Problem with REGEX scraping

drittaccount · October 31, 2018, 9:39pm

Hey folks,

unfortunately I have problems with scraping.
This is the part of the source:

 `<div class="cta_text">USERNAME jetzt kennenlernen!</div>`

I want to scrape the Username, but my Target

REGEX=[(?<=<div class="cta_text">)(.+?)(?=jetzt kennenlernen!</div>)] does not return USERNAME

Instead it returns jus a <

Can you please give me a hint what I’m doing wrong?

Thanks,
drittaccount

ulrich · October 31, 2018, 11:19pm

When I test this on https://regex101.com/ I get the same result:

PS: My point is that this is not an issue with Kantu’s SourceExtract command, but a general regex question. I hope someone better at regex than me can answer it

drittaccount · October 31, 2018, 11:35pm

Hey Ulrich,

I tried it again with regex101.com but it just claimed the / inside the regex as “unescaped delimiter (which) must be escaped with a backslash ()”.
It’s not important, so I deleted it. Works on regex101.com, but not on Kantu.

Regards,
drittaccount

ulrich · November 1, 2018, 7:10pm

Hmm… I guess the square brackets [… ] are the problem.

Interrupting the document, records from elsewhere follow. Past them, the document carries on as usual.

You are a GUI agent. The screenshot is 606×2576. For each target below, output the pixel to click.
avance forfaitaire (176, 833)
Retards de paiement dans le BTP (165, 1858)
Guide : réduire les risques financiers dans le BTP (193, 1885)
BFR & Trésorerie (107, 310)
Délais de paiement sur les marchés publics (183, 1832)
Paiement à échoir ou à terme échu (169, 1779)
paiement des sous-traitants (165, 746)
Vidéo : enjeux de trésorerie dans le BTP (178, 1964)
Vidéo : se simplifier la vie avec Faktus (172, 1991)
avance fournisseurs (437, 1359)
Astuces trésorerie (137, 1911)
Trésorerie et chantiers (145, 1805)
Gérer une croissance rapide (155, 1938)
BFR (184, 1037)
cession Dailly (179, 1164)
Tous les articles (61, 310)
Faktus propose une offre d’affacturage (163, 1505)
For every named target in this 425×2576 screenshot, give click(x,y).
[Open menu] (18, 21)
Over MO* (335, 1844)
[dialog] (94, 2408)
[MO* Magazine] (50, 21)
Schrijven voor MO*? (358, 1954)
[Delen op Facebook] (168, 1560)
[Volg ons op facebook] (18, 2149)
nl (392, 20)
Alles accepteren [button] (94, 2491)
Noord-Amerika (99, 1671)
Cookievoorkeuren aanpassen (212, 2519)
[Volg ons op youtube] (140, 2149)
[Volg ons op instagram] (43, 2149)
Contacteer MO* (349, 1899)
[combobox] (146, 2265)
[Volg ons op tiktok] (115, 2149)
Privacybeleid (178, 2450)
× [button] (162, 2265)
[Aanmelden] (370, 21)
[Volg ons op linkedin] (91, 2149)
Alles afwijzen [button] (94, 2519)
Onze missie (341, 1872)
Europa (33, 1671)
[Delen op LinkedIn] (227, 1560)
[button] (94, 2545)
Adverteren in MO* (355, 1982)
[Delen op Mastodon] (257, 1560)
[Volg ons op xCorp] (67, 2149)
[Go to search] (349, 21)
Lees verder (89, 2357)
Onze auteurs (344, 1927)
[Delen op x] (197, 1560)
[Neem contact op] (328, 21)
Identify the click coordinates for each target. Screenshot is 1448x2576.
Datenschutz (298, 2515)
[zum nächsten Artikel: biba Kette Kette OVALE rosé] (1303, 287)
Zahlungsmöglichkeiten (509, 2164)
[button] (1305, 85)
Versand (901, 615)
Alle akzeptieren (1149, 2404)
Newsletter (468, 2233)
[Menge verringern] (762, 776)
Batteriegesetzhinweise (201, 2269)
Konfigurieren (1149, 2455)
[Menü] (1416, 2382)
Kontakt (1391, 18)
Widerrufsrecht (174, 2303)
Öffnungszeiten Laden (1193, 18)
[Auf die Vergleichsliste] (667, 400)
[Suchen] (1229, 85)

Without them, it works fine:

{
“Command”: “sourceExtract”,
“Target”: “regex=(?<=<div class=“cta_text”>)(.+?)(?=jetzt kennenlernen!<\/div>)”,
“Value”: “ww”
},

Josseph0416 · February 28, 2019, 11:15am

Hello, I’m trying to get the text inside span tags but when I print that , it returns all line like this :

28 news

And I get only the number 28 .

My command is
{
“Command”: “sourceExtract”,
“Target”: “regex=<span.class=“cat1”>(.+?)<\/span>”,
“Value”: “numAds”
}

How can I get the number 28 only ?

Thank you in advance.